Character and emotion, we see in people everyday. Something I studied when watching other team leaders. We’ve all seen the emotional coach, yelling, throwing things, moody, negative attitude, and sometimes embarrassing the team. Letting attitude control his actions.
On the other hand, I didn’t see Coach Wooden, UCLA Basketball Coach, behaving that way. Did you? He’s a character-driven person I decided to model and follow years ago.
“Ability may get you to the top, but it takes character to keep you there.” — Coach John Wooden
As a young man starting my hockey coaching journey, the discipline to follow Coach Wooden’s leadership style was a challenge. Emotions during a game and season resemble a roller coaster.
As we interact with people, we evaluate, and make decisions about who will surround us. We decide who’s the assistant coach, who joins our team, who’s our mentor, who we follow, and even who represents our community.
Many questions come to mind when evaluating people.
How do we gauge their character and leadership abilities?
Are they leaders or followers? Are they good intentional followers? Have they started their leadership journey?
What is their character? Are they emotional?
Our friend, John Maxwell, shares some insights. I trust you’ll find his wisdom helpful in guiding your decisions and evaluation of those surrounding you.

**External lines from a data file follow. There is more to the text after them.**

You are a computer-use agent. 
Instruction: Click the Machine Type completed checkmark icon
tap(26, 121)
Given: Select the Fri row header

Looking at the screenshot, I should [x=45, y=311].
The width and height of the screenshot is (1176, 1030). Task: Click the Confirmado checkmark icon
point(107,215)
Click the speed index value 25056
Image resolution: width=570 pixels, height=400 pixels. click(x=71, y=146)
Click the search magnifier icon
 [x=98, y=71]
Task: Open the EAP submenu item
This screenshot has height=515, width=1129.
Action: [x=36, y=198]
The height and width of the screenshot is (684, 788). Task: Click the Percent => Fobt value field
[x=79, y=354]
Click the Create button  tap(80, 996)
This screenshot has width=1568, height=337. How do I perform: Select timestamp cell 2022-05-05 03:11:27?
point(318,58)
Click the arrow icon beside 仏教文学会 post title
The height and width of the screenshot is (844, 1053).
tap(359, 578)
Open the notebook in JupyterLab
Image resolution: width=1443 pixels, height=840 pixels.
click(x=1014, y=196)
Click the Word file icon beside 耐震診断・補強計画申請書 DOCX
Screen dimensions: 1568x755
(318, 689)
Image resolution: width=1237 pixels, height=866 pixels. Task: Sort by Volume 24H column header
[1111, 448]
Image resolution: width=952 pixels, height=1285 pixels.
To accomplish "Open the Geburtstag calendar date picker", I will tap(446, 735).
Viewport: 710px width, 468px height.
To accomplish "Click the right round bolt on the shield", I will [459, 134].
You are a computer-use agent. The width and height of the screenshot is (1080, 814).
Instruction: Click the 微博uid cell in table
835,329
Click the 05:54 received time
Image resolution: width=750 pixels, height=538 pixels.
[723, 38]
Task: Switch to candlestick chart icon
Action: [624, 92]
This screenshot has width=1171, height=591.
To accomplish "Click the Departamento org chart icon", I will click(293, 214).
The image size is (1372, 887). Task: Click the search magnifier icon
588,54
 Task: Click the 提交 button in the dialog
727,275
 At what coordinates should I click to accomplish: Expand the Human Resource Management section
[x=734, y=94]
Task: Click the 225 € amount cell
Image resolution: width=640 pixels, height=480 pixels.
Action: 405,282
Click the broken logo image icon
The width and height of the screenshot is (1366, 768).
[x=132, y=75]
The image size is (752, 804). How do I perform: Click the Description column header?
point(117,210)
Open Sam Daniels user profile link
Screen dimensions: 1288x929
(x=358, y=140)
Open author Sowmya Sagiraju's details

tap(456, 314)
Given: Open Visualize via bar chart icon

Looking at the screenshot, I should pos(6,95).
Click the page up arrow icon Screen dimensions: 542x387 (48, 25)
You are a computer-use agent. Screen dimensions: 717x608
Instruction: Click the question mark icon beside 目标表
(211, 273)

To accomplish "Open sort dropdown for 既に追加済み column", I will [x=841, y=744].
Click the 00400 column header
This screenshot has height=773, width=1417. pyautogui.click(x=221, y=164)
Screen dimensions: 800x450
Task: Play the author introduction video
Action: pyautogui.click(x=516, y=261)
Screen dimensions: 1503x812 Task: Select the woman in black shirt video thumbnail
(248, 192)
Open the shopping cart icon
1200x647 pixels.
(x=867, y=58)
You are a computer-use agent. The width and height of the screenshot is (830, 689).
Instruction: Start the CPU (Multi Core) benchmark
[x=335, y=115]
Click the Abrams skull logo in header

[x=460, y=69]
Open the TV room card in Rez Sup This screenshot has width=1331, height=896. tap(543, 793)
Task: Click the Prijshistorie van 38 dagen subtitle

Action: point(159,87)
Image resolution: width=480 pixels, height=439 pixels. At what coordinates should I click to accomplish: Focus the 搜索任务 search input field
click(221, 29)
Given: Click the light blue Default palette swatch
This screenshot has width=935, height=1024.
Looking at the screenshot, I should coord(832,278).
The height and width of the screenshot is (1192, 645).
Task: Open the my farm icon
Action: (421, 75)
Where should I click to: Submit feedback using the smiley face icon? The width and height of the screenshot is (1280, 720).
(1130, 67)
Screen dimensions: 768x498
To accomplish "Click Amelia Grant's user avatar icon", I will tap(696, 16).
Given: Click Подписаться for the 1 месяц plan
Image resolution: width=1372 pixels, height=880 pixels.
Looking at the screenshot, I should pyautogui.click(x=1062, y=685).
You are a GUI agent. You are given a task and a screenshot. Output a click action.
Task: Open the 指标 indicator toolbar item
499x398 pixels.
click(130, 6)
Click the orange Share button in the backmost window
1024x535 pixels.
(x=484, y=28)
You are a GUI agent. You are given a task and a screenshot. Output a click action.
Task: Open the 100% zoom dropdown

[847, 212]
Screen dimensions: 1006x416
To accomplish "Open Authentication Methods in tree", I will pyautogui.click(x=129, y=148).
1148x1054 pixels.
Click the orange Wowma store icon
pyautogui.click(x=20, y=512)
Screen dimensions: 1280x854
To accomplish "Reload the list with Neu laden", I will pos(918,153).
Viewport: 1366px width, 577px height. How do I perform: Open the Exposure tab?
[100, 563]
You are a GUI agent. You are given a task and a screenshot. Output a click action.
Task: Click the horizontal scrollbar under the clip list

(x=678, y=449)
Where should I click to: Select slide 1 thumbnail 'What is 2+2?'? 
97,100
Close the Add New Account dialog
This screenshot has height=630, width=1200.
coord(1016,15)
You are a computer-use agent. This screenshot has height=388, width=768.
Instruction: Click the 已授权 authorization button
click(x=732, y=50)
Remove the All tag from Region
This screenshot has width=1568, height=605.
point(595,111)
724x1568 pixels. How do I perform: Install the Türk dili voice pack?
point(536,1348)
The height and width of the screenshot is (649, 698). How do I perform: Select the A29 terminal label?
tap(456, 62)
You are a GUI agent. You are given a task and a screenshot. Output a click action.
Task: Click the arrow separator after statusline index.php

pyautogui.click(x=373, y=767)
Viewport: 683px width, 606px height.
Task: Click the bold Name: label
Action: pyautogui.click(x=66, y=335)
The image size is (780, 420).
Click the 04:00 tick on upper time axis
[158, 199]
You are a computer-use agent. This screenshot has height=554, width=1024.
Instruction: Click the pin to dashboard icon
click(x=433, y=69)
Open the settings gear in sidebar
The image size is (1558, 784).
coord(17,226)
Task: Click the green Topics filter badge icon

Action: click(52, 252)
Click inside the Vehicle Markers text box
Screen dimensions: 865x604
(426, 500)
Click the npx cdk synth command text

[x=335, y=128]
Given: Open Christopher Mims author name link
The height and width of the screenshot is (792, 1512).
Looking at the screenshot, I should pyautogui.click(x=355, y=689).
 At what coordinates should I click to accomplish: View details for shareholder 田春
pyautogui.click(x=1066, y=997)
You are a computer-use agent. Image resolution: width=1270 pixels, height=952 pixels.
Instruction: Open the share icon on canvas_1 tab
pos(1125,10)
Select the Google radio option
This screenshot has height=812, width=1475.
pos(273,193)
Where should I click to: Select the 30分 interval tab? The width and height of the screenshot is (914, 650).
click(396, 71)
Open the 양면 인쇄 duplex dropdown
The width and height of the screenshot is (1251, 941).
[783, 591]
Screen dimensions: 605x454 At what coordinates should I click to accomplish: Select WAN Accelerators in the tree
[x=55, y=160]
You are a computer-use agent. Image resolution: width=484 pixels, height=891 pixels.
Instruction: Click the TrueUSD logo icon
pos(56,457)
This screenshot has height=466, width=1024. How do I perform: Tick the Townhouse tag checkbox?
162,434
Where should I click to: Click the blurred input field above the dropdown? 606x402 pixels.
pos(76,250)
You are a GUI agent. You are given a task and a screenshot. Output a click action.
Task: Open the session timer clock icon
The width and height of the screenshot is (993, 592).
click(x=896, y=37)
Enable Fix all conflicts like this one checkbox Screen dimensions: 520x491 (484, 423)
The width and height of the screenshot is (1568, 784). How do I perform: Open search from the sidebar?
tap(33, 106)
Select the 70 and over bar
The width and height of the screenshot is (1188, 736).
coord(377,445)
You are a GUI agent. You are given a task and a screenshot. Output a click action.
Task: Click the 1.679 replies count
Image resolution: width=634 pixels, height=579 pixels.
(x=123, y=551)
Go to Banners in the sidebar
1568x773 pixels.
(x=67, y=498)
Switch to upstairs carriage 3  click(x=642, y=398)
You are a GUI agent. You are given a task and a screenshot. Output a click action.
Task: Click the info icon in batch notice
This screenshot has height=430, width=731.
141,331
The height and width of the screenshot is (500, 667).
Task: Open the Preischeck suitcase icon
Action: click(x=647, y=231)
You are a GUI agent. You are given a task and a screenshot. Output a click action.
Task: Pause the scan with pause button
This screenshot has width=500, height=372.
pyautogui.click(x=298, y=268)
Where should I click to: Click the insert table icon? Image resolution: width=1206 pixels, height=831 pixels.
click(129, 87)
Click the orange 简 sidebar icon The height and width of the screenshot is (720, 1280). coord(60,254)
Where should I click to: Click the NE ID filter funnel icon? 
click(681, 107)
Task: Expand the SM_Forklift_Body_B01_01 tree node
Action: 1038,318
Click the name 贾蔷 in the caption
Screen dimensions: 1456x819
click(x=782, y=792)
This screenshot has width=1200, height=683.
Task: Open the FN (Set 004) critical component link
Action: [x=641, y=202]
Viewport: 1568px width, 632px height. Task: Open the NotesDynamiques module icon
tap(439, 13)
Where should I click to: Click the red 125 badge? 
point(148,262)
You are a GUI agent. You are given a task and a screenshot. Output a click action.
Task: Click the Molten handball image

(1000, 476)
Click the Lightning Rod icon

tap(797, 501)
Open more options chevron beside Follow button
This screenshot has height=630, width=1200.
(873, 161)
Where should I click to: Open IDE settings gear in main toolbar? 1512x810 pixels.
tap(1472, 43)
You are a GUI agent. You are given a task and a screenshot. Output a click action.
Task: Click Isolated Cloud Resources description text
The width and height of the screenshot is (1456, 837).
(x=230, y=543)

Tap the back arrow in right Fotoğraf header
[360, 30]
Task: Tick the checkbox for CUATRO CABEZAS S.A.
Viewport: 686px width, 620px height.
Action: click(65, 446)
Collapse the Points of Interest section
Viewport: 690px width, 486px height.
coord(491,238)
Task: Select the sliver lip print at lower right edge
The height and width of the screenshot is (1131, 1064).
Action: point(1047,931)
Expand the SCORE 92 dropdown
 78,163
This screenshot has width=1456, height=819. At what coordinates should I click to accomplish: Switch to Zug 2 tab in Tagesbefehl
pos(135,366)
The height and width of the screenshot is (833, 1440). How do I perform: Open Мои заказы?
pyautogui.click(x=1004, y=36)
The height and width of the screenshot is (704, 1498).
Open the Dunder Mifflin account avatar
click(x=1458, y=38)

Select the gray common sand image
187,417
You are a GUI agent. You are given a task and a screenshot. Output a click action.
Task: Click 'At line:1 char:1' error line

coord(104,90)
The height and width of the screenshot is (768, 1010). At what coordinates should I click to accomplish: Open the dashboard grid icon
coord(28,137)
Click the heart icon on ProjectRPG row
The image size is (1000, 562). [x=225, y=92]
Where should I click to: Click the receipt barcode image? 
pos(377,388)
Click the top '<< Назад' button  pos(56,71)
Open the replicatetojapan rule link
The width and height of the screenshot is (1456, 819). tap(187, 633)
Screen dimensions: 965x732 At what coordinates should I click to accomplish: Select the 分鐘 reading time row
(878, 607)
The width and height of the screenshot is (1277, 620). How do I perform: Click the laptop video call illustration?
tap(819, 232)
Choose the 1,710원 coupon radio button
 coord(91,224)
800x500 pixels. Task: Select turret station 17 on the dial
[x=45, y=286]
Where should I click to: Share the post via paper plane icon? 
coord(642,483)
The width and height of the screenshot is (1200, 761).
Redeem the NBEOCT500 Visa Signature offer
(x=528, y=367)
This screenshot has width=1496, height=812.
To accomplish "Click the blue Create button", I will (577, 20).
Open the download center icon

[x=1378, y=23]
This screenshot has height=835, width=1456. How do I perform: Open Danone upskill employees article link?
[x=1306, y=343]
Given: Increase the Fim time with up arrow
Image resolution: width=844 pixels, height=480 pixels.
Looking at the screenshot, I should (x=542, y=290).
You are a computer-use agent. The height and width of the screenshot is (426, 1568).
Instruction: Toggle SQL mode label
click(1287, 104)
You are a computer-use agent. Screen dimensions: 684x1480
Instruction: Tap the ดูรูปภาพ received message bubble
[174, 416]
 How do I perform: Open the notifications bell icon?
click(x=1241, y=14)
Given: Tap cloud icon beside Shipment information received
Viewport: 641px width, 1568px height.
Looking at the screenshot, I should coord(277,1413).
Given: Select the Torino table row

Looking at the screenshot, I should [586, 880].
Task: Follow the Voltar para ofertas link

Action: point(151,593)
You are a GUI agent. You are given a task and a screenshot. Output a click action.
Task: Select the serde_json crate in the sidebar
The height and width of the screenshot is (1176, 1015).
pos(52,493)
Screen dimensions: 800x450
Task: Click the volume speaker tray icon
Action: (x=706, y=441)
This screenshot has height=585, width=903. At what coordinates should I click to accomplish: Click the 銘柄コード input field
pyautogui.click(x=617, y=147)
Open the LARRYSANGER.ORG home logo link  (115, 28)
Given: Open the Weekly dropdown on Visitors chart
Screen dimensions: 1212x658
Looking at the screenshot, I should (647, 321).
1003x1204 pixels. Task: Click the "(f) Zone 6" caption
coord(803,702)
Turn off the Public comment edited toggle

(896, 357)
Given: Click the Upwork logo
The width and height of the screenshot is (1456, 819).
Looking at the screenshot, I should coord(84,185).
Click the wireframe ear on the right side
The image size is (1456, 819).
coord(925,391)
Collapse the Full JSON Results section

Life would certainly be easier – and success more simple – if all it took to achieve was to KNOW the right things and DECIDE to do them, right?
But I think it’s more accurate to say that a decision is just one bookend of achievement. The other is discipline.
Decisions can only help us start. Discipline helps us finish. That’s where character comes in.
Emotion might drive us to make a decision. But character is what keeps us going, even when it gets hard.
Some differences between emotion-driven and character-driven people:
1 – Feel good, then do right.
2 – Are convenience-driven.
3 – Make popular decisions.
4 – Let attitude control action.
5 – See it, then believe it.
6 – Wait for momentum.
7 – Ask, “What are my rights?”
8 – Quit when problems arise.
9 – Are moody.
10 – Are followers.
1 – Do right, then feel good.
2 – Are commitment driven.
3 – Make principle-based decisions.
4 – Let action control attitude.
5 – Believe it, then see it.
6 – Create momentum.
7 – Ask, “What are my responsibilities?
8 – Continue when problems arise.
9 – Are steady.
10 – Are leaders.
It’s your choice. Are you driven by emotion? Or character?